Under existing laws, an abuser can receive a victim’s super death benefit unless they are the direct cause of that person’s death. Even if the perpetrator has been convicted of family violence offences, or if systemic abuse indirectly contributed to the cause of the victim’s death, they are still able to receive the benefits.
The three associations wrote to key federal ministers asking to expand the Forfeiture Rule to family violence-related crimes and investigate legislative reforms that would allow super funds to withhold death benefits in substantiated cases of family violence.
“Perpetrators should not profit from their crimes. It’s time to close this legal loophole to protect victims of family violence and financial abuse,” Super Members Council CEO Misha Schubert said.
“The proposed reforms are not just about preventing financial gain for perpetrators; they are about sending a clear message that Australia will not tolerate abuse in any form,” Women in Super CEO Jo Kowalczyk said.
Choosing how and when to retire aids wellbeing
People who chose to retire, rather than being forced to retire out of necessity, have significantly fewer worries (51%) and adjust better to being retired (44%), according to a study by the Macquarie University’s School of Psychological Sciences of 1000 Challenger customers aged over 60.
Only 32% of those who were forced to retire said they had significantly fewer worries and just 28% said they adjusted well to being retired.
“Proactively choosing how and when to retire may be the secret ingredient to wellbeing in our golden years,” lead researcher Professor Joanne Earl said.
“The findings demonstrate that feeling empowered to choose when and how you step into this next phase of life results in a healthier transition and greater retirement happiness, retirement adjustment and satisfaction.”
When compared to Challenger’s Retirement Happiness Index Research, retirees with a guaranteed income stream were found to be happier and more positive, with higher levels of financial security (72% v 56%), mental health (85% v 78%) and enjoying good social connections (79% v 70%).
“For the first time, we are hearing from real customers about the power of guaranteed regular income.

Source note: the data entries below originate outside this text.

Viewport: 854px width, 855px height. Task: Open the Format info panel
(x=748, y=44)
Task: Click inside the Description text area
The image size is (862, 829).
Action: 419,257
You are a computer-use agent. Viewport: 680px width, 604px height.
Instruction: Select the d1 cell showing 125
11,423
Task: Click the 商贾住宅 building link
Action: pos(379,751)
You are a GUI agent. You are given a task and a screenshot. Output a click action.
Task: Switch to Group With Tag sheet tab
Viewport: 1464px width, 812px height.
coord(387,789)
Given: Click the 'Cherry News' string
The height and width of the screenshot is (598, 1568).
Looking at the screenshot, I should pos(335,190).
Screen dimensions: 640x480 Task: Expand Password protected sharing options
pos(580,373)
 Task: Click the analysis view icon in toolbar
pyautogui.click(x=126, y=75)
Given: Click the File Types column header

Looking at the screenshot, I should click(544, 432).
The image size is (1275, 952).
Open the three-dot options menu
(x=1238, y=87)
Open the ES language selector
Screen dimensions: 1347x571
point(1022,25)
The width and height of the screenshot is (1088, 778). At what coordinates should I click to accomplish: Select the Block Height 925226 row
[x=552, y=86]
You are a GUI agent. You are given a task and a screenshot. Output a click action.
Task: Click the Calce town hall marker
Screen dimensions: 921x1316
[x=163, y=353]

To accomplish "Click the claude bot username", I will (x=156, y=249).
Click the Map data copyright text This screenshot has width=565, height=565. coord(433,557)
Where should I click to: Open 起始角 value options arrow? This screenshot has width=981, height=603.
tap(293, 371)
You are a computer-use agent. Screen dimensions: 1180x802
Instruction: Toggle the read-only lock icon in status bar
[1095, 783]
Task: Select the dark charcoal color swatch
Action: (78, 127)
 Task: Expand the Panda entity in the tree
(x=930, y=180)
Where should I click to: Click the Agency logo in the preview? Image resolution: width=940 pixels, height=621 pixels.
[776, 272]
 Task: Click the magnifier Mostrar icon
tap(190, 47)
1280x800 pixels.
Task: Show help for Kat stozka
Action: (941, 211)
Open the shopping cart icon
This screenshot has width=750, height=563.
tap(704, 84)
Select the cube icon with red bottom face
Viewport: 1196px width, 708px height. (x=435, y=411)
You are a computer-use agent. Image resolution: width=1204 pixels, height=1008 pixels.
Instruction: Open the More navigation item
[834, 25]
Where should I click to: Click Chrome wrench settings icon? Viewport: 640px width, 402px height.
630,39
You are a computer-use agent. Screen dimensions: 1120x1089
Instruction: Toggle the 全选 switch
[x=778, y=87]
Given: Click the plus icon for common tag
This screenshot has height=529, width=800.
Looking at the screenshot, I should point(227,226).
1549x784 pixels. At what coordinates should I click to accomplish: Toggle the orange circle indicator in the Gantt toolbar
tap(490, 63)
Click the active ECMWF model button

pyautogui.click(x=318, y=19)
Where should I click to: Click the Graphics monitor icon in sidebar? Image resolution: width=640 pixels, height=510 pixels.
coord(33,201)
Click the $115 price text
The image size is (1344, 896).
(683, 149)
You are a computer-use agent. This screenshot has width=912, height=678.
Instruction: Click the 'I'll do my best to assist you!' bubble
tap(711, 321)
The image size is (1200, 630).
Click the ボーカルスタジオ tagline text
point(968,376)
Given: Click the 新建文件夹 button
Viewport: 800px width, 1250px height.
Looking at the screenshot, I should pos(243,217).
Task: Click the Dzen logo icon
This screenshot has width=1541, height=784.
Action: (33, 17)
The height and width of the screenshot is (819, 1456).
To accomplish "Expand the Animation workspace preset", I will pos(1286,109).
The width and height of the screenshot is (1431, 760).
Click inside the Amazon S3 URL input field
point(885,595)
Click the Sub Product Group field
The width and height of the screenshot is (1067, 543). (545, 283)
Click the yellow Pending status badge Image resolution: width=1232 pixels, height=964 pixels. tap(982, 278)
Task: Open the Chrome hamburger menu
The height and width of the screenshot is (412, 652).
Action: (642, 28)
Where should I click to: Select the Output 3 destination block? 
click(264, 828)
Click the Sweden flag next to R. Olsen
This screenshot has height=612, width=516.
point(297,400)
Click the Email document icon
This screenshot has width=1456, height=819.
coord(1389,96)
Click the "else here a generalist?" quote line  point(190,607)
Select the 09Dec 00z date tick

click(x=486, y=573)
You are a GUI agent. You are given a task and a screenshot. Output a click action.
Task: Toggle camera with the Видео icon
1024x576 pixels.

The data clearly indicates that annuities, or some element of guaranteed regular income in retirement, can be a gamechanger, and we are seeing this in our broader customer base and increase in annuity take-up,” Challenger chief executive, customer, Mandy Mannix, said.
Time to rethink the role of the family home in retirement planning
Enabling more Australians to access the equity in their homes may enable them to enjoy a better retirement income, according to a Dialogue Paper from the Actuaries Institute called, More Than Just a Roof: Changing the Narrative on the Role of the Home.